Copy out all the lines of the data that hold the word "will".
== == ==
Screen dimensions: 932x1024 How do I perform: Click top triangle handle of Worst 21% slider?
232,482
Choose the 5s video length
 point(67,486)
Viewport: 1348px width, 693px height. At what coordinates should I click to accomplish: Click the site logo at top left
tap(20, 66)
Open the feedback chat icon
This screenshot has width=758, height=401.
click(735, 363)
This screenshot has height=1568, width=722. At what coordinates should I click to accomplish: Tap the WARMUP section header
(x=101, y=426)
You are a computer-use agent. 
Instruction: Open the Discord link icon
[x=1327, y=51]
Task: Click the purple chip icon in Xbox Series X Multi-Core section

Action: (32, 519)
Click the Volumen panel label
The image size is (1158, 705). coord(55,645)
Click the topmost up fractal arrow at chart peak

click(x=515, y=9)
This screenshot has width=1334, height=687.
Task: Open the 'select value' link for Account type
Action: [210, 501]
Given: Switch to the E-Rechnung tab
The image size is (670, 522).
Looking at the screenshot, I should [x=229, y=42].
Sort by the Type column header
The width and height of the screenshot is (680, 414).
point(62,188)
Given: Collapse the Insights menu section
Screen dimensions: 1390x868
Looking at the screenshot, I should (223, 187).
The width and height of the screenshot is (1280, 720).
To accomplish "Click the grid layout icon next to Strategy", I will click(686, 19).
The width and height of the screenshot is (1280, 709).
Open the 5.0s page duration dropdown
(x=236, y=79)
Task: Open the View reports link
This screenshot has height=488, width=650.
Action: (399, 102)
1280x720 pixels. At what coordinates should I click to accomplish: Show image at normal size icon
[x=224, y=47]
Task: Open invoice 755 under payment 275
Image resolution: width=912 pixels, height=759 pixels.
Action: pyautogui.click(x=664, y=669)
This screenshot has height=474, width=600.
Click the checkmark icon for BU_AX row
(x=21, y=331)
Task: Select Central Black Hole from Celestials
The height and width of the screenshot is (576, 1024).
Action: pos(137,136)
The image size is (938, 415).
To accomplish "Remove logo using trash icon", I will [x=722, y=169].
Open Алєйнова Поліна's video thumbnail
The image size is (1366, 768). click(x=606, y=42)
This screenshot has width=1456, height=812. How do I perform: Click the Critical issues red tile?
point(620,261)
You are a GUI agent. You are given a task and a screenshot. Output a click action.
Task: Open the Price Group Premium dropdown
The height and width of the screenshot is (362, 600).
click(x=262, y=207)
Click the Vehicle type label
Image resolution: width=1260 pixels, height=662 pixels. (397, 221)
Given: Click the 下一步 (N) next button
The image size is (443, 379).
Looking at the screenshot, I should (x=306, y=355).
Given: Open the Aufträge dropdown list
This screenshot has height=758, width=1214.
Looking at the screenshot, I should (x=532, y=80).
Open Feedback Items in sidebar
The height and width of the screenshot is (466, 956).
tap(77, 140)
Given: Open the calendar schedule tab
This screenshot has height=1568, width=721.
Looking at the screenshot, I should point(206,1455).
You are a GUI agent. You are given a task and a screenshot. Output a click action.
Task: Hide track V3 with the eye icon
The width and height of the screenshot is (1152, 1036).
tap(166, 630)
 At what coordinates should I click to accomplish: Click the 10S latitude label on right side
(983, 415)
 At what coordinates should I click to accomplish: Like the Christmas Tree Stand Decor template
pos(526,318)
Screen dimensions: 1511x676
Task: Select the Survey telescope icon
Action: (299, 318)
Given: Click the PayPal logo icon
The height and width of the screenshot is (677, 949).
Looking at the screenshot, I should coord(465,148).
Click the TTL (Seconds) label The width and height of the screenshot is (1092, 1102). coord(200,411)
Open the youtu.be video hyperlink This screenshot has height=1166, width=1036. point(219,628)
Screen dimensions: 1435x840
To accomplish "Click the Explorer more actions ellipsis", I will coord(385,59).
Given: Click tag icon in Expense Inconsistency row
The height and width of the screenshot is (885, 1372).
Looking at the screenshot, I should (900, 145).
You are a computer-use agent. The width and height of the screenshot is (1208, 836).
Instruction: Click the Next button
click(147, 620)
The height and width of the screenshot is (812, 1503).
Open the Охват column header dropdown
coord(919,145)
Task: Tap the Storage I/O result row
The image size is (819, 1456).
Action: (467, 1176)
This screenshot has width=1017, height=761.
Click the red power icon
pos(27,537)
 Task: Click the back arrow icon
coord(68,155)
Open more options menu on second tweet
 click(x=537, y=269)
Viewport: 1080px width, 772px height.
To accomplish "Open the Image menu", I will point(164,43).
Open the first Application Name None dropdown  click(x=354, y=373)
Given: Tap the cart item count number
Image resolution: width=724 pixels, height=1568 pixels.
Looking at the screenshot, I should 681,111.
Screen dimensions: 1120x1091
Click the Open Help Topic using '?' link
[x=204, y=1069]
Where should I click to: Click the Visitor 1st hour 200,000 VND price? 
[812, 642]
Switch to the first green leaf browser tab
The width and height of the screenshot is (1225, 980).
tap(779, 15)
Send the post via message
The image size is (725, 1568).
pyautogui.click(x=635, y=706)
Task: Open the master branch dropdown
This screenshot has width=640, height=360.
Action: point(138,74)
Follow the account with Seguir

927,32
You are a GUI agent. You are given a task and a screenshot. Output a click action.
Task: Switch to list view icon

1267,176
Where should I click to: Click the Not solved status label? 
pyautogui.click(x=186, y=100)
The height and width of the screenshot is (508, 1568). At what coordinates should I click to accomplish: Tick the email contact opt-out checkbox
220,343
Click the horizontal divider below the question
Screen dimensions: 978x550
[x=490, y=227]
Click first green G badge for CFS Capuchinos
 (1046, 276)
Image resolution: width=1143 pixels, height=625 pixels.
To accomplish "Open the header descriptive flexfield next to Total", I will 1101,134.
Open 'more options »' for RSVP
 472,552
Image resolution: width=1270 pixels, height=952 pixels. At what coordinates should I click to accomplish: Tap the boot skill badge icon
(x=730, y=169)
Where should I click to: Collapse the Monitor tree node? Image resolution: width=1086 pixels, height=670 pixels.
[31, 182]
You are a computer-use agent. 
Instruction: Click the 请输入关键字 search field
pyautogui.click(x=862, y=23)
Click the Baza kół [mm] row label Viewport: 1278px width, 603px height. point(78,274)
== == ==
> _ANSWER FOR THE TASK_
To accomplish "Click the grid layout icon next to Strategy", I will click(686, 19).
To accomplish "Remove logo using trash icon", I will [x=722, y=169].
To accomplish "Click the Explorer more actions ellipsis", I will coord(385,59).
To accomplish "Open the Image menu", I will point(164,43).
To accomplish "Open the header descriptive flexfield next to Total", I will 1101,134.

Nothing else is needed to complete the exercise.